WHAT THE EXERCISE ASKS – Line count for "entry": state how many lines of the data below include it, and output nothing more.

(Stored items from a collection)
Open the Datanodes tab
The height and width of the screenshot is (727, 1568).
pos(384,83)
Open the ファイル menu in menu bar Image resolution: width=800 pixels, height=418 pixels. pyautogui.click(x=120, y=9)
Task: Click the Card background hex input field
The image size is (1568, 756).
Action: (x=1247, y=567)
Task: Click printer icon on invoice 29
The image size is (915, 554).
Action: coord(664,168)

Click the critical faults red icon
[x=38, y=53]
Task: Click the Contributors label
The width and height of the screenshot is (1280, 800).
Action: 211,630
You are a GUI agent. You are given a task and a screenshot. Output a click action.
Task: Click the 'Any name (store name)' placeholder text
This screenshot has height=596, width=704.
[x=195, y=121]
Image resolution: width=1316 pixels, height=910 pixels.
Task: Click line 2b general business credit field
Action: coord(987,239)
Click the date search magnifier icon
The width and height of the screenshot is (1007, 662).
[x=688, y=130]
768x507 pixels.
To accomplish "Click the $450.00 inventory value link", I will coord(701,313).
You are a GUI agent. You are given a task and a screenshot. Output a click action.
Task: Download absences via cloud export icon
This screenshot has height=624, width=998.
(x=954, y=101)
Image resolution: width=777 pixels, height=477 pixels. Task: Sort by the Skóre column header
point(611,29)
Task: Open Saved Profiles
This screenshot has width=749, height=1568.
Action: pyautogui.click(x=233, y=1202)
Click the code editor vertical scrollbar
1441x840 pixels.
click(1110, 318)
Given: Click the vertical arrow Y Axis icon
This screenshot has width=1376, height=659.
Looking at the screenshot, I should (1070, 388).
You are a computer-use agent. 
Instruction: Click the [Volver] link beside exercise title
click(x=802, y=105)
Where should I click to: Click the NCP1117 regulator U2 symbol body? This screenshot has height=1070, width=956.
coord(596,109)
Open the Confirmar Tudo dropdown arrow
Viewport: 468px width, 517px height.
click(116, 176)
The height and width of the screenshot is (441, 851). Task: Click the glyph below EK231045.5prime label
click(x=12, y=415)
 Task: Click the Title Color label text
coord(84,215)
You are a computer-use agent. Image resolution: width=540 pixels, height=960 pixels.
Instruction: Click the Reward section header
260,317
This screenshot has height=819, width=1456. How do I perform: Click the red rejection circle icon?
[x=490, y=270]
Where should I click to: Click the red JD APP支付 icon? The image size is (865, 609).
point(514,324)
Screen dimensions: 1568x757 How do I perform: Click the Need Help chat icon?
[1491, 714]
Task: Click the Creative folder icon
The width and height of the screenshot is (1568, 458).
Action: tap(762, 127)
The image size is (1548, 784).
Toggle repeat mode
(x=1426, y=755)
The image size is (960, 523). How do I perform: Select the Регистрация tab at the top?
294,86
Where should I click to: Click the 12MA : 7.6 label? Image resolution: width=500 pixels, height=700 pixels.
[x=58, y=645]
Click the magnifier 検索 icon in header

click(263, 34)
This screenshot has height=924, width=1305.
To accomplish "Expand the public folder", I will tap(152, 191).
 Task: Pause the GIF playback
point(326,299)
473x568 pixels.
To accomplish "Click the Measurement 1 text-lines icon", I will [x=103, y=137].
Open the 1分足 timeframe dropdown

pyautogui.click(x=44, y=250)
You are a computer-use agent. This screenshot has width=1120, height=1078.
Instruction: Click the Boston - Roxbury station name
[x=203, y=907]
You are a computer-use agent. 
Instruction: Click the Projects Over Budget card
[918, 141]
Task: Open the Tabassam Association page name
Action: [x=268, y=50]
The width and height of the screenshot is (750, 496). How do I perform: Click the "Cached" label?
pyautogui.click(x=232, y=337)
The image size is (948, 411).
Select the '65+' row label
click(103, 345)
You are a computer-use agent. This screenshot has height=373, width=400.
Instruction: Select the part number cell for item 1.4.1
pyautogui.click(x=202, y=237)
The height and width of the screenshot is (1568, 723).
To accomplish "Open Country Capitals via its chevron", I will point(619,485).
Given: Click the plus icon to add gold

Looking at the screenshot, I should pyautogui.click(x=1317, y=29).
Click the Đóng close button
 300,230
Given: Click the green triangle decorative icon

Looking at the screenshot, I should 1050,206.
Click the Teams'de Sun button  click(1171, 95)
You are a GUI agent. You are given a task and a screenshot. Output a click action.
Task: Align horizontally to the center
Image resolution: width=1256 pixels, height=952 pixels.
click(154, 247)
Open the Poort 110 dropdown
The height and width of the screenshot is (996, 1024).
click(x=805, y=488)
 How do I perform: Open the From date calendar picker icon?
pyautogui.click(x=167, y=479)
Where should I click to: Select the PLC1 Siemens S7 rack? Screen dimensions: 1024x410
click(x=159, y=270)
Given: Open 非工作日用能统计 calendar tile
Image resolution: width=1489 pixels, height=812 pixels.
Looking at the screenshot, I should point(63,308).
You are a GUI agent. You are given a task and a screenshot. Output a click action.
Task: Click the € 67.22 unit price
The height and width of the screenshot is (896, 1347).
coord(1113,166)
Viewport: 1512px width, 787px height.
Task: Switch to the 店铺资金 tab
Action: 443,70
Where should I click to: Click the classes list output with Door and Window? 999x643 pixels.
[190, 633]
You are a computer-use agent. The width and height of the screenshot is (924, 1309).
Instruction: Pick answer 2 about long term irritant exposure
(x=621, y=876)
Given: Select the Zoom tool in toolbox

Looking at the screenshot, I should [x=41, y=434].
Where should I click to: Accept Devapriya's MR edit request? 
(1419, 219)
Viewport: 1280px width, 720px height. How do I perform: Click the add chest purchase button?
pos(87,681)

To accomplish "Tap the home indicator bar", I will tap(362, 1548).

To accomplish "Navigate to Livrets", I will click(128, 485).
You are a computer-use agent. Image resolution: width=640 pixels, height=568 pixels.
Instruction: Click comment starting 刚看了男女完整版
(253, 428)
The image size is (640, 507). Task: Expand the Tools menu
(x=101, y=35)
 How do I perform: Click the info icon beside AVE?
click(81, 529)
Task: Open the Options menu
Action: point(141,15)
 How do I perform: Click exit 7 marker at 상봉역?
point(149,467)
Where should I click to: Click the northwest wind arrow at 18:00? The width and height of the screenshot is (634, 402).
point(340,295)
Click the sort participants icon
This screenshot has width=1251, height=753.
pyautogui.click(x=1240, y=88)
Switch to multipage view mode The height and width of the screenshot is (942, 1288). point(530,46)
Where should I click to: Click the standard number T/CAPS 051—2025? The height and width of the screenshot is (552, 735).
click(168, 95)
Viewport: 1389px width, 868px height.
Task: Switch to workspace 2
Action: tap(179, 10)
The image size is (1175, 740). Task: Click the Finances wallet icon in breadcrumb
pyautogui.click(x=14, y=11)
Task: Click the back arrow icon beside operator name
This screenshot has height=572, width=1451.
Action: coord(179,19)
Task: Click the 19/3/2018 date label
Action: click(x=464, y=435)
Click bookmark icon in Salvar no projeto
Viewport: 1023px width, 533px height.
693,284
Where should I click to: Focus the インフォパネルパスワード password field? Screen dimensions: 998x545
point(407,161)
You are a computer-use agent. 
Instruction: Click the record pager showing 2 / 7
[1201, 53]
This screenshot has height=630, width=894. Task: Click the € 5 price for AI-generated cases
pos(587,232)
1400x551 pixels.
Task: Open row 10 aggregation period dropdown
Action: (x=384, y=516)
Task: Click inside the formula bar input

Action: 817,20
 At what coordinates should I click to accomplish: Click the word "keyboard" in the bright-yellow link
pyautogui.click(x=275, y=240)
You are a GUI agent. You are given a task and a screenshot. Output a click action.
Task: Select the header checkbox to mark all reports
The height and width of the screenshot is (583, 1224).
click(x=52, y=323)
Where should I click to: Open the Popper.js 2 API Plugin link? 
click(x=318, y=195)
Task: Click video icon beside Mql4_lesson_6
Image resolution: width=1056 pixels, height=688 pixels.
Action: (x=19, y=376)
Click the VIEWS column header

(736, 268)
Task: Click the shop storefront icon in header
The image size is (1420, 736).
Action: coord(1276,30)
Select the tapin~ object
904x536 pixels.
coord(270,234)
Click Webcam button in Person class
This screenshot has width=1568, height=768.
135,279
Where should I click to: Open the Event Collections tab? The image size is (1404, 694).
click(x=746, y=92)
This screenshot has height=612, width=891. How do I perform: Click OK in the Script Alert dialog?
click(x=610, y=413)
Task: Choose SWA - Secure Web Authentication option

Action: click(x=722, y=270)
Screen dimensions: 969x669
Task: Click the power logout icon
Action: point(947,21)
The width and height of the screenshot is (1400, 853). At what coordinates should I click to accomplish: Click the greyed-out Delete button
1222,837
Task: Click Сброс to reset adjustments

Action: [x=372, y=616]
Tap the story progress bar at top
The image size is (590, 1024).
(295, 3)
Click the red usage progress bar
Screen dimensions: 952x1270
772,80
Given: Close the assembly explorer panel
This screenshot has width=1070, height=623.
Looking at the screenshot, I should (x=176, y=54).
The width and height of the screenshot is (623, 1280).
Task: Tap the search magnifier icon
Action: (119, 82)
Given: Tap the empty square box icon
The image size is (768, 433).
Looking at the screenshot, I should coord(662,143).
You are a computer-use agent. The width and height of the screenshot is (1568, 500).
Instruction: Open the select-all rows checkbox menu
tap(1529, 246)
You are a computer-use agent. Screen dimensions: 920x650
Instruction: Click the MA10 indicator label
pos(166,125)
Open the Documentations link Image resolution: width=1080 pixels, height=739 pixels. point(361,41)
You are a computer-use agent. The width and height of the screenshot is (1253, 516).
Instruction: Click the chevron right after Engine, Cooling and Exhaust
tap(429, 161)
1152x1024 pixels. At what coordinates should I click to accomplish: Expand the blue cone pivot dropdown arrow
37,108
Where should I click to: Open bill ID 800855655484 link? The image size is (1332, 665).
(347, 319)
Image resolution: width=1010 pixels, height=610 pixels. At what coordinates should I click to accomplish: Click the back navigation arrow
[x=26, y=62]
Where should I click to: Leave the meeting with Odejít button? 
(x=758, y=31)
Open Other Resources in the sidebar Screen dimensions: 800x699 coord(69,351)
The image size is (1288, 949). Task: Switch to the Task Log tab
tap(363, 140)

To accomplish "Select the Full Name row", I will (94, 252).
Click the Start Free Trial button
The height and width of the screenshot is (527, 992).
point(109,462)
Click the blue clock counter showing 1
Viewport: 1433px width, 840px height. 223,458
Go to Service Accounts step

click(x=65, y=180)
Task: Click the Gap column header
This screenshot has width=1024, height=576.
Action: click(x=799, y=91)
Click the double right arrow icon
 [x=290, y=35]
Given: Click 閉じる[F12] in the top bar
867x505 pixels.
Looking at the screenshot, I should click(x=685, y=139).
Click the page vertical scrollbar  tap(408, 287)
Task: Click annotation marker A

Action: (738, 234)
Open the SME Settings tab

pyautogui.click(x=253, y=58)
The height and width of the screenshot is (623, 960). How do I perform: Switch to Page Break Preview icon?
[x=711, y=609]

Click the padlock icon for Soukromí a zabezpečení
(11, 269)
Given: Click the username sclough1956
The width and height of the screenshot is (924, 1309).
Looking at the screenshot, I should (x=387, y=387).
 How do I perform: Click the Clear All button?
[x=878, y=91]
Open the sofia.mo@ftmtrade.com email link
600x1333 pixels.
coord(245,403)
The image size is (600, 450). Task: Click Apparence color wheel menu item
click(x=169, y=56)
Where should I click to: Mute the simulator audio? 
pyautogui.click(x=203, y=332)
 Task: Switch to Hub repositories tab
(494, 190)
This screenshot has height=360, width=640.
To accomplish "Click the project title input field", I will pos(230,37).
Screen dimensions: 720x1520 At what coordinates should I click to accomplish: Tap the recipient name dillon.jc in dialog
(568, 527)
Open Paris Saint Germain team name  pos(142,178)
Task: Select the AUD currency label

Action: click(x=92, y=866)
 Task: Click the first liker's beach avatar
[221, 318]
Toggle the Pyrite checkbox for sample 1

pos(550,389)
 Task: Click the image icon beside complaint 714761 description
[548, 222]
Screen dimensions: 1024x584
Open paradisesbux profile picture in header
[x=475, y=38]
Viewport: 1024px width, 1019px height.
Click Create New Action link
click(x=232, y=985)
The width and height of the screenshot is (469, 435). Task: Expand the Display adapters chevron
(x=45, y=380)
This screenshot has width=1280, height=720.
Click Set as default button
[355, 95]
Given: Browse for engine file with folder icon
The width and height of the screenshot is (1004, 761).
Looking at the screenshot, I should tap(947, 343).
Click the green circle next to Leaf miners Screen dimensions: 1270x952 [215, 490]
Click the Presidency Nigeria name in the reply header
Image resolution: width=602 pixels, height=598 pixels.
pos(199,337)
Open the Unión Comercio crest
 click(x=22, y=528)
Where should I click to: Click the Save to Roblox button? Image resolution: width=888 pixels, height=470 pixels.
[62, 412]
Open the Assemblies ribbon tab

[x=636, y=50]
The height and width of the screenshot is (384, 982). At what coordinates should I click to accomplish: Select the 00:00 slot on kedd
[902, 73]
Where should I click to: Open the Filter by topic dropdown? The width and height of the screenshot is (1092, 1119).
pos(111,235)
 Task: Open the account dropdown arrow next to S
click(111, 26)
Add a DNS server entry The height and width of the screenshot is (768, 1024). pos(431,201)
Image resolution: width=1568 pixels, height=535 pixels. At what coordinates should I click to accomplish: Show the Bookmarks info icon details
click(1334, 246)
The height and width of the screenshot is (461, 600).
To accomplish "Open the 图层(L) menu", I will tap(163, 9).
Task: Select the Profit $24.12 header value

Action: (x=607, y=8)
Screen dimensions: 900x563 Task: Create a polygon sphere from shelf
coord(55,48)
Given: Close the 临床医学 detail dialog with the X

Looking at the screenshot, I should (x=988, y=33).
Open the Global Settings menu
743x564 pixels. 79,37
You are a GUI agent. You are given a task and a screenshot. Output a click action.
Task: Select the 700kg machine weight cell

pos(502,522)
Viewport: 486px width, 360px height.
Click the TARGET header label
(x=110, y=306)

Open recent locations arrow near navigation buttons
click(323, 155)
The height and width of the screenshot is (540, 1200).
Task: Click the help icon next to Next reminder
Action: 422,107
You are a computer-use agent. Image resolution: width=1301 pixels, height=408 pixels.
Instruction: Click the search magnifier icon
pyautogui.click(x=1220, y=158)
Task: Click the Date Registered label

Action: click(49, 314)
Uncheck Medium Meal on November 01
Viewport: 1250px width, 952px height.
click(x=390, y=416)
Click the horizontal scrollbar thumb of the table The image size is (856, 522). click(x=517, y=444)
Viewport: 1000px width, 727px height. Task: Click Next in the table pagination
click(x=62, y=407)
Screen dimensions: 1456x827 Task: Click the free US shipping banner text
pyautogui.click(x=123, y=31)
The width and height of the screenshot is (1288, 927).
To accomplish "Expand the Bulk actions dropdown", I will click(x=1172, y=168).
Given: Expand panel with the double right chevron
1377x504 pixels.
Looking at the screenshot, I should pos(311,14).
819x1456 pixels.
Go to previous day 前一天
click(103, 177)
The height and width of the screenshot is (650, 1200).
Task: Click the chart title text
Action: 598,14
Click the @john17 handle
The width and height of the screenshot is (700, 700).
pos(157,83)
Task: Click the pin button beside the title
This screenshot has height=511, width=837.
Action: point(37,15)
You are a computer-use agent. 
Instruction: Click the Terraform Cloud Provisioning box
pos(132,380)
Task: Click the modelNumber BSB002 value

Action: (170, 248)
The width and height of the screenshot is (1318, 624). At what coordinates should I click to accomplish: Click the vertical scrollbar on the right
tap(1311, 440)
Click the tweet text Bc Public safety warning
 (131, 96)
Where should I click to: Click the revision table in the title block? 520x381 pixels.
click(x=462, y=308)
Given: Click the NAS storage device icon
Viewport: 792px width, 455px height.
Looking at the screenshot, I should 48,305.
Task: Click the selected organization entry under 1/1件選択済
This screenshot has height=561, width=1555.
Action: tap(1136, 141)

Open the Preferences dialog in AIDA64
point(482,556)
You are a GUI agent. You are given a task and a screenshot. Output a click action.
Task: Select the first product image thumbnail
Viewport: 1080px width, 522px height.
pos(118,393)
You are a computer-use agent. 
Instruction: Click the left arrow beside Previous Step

OUTPUT FOR THIS EXERCISE – 2